Supplied text ->

The second even bigger hint is that the numbers look absolutely nothing like the numbers we observe in the general population, on several measures.
The infected population is mostly male, and of course it was mostly travelling and engaging in unusually high risk activities and almost certainly stuck in a superspreader event.
Most cases (74%) were symptomatic, which isn’t normal when looking carefully for cases.
Most cases (74% again) were in vaccinated people, which was higher than the population percentage that was vaccinated in the surrounding area. We know vaccines are effective at preventing Covid-19 and at preventing symptomatic Covid-19, and even if they’re not as effective as we think, less than zero is not on the table here, ‘cmon.
Vaccinated cases were more likely to be symptomatic than non-vaccinated cases, which we also know isn’t normal, on top of there being more such cases than the population baseline.
The Ct values in vaccinated patients were as high as those in unvaccinated patients, which was one of the banner headlines in the scare tactic articles, but viral loads themselves were not measured, and again we know that infections in the vaccinated are less severe.
So there are essentially two ways to interpret this data.
Method number one is to become The Man of One Study, think that vaccines suddenly have entirely stopped working, ignore all the other overwhelming evidence to the contrary that’s actually everywhere – even the anti-vax crowd mostly admits the vaccines work – and then reason from there. You could argue that it magically permits full infection and transmission and hospitalization but still prevents death since there were no deaths in this sample, but that doesn’t actually make any physical sense.

Data records
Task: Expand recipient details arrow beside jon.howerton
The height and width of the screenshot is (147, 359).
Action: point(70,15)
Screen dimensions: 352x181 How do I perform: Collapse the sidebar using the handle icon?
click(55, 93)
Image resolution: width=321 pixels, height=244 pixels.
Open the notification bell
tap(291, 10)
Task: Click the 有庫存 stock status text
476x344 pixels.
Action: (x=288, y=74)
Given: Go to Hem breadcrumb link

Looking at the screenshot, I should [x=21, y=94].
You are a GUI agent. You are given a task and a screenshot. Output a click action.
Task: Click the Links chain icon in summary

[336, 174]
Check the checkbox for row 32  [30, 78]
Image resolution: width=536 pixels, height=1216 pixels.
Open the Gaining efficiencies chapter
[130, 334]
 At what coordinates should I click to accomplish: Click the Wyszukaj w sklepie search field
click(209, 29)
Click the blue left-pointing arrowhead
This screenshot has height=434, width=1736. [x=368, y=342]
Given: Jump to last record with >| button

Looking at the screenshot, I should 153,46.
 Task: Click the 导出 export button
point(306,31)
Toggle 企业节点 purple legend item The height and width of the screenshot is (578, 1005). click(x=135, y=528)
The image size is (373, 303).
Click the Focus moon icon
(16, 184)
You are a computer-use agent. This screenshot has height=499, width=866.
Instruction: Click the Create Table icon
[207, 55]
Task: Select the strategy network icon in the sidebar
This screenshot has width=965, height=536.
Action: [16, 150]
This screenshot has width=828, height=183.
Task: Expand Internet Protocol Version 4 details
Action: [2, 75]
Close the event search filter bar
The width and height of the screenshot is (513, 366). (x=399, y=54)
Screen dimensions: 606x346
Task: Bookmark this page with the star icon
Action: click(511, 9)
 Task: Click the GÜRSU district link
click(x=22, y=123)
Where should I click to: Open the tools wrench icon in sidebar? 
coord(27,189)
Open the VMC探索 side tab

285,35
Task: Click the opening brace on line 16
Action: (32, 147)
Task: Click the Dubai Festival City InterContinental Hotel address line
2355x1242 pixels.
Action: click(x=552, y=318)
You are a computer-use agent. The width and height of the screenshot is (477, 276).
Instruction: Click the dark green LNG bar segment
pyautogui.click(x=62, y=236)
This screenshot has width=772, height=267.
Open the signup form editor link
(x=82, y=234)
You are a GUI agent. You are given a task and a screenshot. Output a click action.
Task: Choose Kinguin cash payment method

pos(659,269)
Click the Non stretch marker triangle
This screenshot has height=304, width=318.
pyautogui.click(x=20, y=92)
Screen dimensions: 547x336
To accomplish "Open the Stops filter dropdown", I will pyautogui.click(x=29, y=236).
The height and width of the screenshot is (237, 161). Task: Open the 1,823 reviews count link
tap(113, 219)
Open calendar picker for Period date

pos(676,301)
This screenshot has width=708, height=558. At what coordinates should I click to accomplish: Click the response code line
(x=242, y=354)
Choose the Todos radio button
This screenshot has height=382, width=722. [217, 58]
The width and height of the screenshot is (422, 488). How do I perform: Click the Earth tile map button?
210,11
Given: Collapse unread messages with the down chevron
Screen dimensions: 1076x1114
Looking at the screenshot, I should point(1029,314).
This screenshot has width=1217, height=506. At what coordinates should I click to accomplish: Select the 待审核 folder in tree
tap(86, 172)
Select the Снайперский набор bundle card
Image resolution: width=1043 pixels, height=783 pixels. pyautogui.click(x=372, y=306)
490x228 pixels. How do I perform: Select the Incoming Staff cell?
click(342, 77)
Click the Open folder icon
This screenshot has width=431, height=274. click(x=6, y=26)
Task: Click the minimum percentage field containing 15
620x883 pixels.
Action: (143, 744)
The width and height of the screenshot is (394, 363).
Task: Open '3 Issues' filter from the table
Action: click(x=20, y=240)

Tasks to complete ->
**1)** Reproduce the Covid-19 passage starting at "Most cases (74% again)" and ending at "the population baseline.".
**2)** According to the Covid-19 passage, what percentage of cases were symptomatic?
**3)** Decide whether each statement agrees with the Covid-19 passage, answering yes or no and quoting the words that settle it: (a) The infected population was mostly female. (b) Viral loads were measured in the patients. (c) There were no deaths in the sample.
Nothing in the data is needed for this work.

Answers to the exercises ->
**1)**
Most cases (74% again) were in vaccinated people, which was higher than the population percentage that was vaccinated in the surrounding area. We know vaccines are effective at preventing Covid-19 and at preventing symptomatic Covid-19, and even if they’re not as effective as we think, less than zero is not on the table here, ‘cmon.
Vaccinated cases were more likely to be symptomatic than non-vaccinated cases, which we also know isn’t normal, on top of there being more such cases than the population baseline.

**2)** 74% of cases were symptomatic.

**3)**
(a) No: "The infected population is mostly male"
(b) No: "but viral loads themselves were not measured"
(c) Yes: "since there were no deaths in this sample"